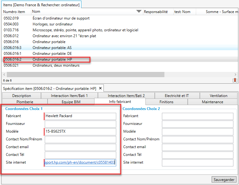Click the Sauvegarder button
Viewport: 239px width, 185px height.
tap(224, 180)
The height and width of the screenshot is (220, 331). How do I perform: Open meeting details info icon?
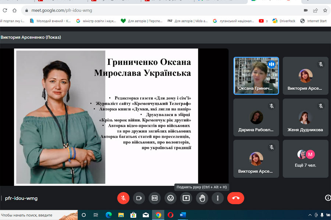click(x=328, y=198)
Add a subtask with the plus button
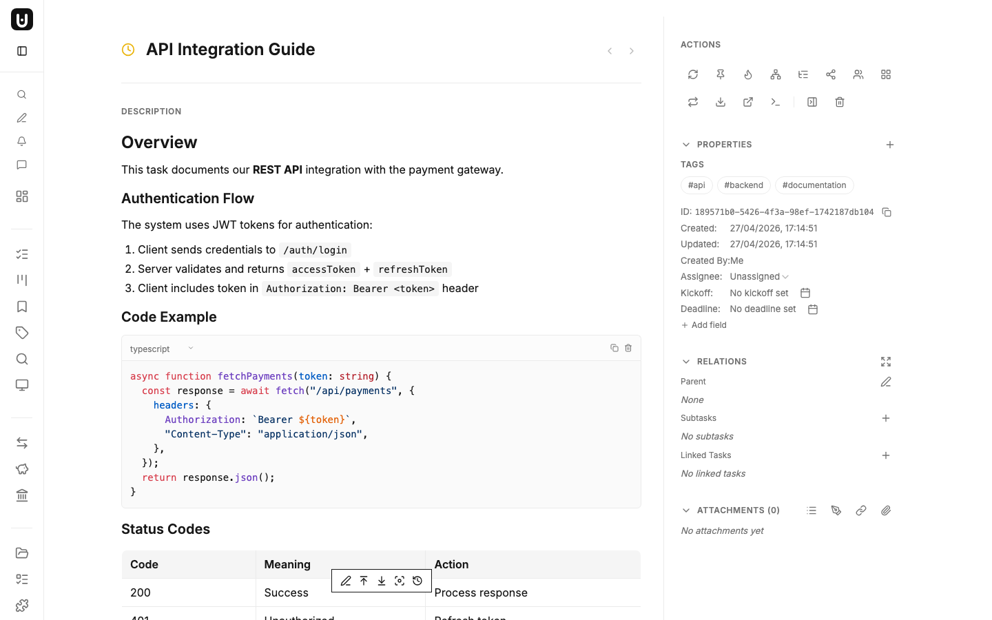This screenshot has height=620, width=992. pyautogui.click(x=886, y=418)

■ **TASK TO CARRY OUT**: All lines from the one holding "The height and" through the last line of the entries, and nothing else, are to be output exactly; leave out the pictures.

■ **EXERCISE ANSWER**:
The height and width of the screenshot is (220, 331). How do I perform: Open meeting details info icon?
click(x=328, y=198)
Add a subtask with the plus button
This screenshot has height=620, width=992. pyautogui.click(x=886, y=418)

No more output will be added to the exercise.